In good years, Anne Arundel County brings in a couple million dollars selling residents’ recycled materials but after limits were imposed on shipping certain recyclables to China, it isn’t making money from the program any more, a county official said Friday.
The county uses the money to keep the county’s waste collection fee at $298-a-year, the rate it’s been since 2012, according to Rich Bowen, county recycling manager. The county got about $250,000 through the sale of recyclables in fiscal 2018, Bowen said.
Residents put their recycling out or drop it off at a county facility. From there, it goes to the Waste Management Recycle America facility in Elkridge. Waste Management processes, bundles and sells it, both domestically and overseas, Bowen said. He said Waste Management has found other buyers, such as companies in Southeast Asia or Europe, to ship some of the material that used to go to China, but an abundance of recyclables has caused the market price to drop.
Support local journalism. Subscribe to The Capital. »
Recycling the materials is still less expensive, even without the revenue — and better for the environment, Bowen said. While the county pays $45 a ton to process waste, it pays $12.50 a ton to process recyclables.
“It’s the better economic choice and the better environmental choice as well,” he said. “You don’t want to dispose of something that has life.”
Revenue isn’t the program’s main goal. The main goal is to conserve natural resources, he said.
Director of the state’s Land and Materials Division Hilary Miller said other counties around the state have faced the same challenge of reduced market value for recycled materials — some use private processors and some try to process and sell the recyclables themselves.
While the market is challenging right now there have also been domestic investments in the use of recycled materials, particularly paper, Miller said, and there are materials such as organic and food scrap recycling that weren’t affected. Food makes up 18 percent of the waste being thrown away, she said.
“Even though we’re having a challenge, it’s still a positive thing for the environment,” she said.
Miller said one way people can improve the economics of recycling is to learn what can be recycled, and what can’t. When people put the wrong kind of materials in the recycling bin, the county ends up being charged $45 a ton instead of $12.50, Bowen said. And the material then goes in the trash — so nothing is recycled, tarnished by the unacceptable materials, such as plastic bags.
That’s right, plastic bags. They’re recyclable, but not through curbside recycling. You can bring them to a county center or drop them off at a grocery store, Bowen said.
Clothing and textiles can’t be recycled at the curb, but can be brought to a county recycling center.
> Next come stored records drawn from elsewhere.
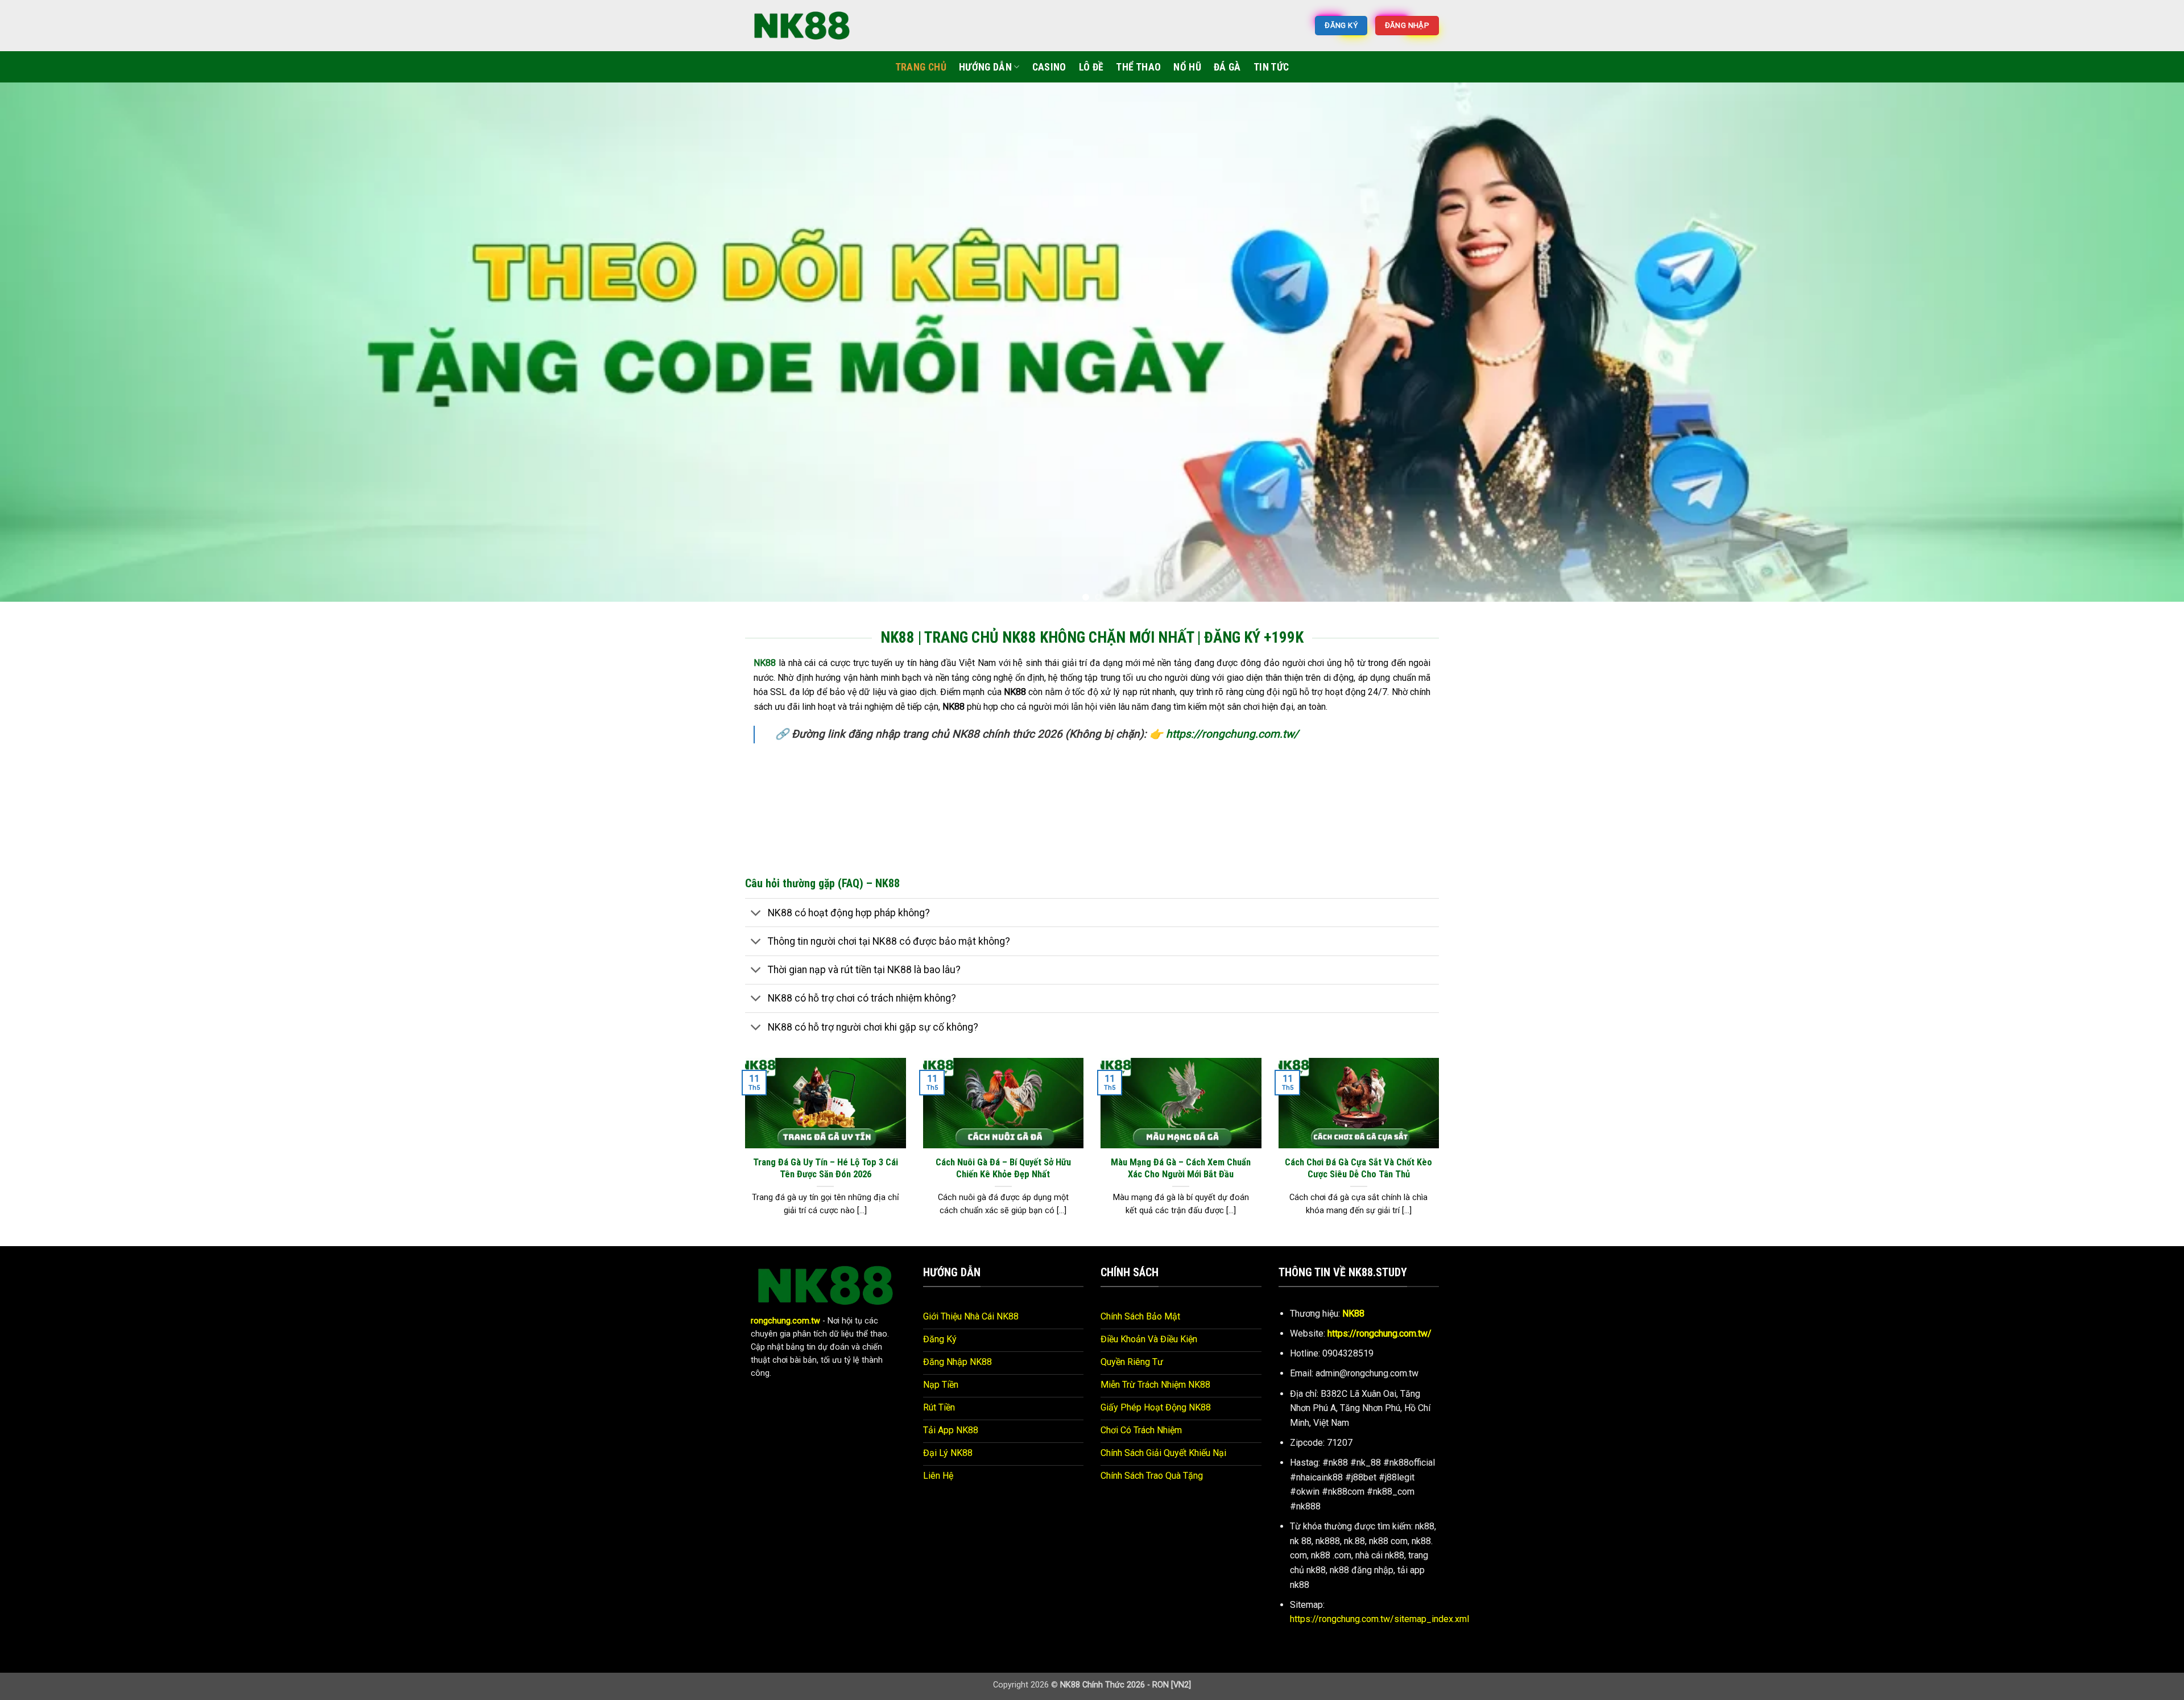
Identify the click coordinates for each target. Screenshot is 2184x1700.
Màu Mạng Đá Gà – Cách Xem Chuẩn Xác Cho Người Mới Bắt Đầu (1181, 1159)
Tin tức (1271, 67)
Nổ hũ (1187, 67)
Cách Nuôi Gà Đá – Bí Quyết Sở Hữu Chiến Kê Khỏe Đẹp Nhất (1003, 1159)
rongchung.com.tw (785, 1312)
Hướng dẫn (985, 67)
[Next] (2126, 342)
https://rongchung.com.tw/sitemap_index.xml (1379, 1609)
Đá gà (1227, 67)
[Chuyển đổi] (756, 904)
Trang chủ (920, 67)
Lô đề (1091, 67)
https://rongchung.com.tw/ (1232, 724)
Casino (1049, 67)
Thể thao (1138, 67)
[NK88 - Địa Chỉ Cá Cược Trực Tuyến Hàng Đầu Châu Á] (802, 25)
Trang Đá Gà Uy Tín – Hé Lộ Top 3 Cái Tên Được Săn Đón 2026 (825, 1159)
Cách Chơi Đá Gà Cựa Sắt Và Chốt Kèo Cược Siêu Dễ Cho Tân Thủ (1358, 1159)
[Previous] (58, 342)
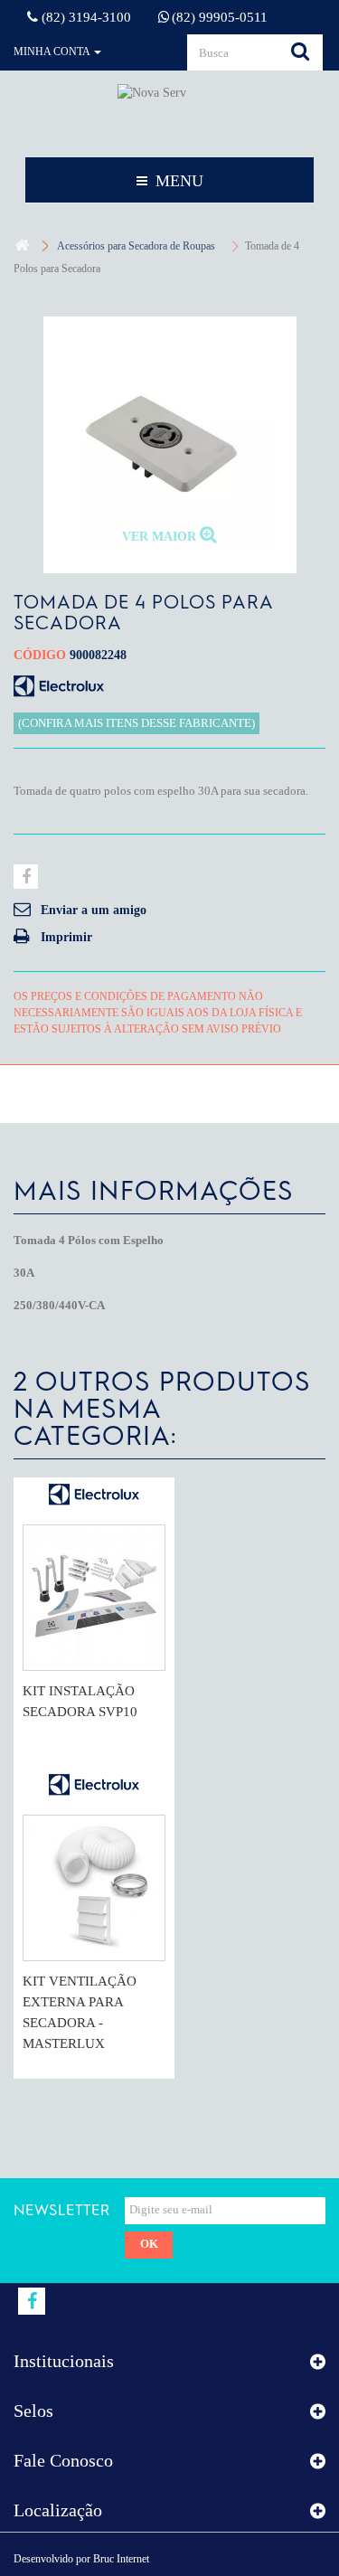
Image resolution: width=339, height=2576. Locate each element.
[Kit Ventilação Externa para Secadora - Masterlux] (94, 1888)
Same for electronics. The county has a list on its website of what can and can’t be recycled.
And there’s one other bag that’s sure to get your recyclables thrown out — a trash bag. Bowen said they can’t tear trash bags open at the recycling facility, so the stuff goes in the trash. You should empty your kitchen bag into a container — they have some available with lids, he said, if you need one.
He said the county’s recycling efforts have been successful and that people are recycling more and more.
“Our volume we collect each month is growing,” he said.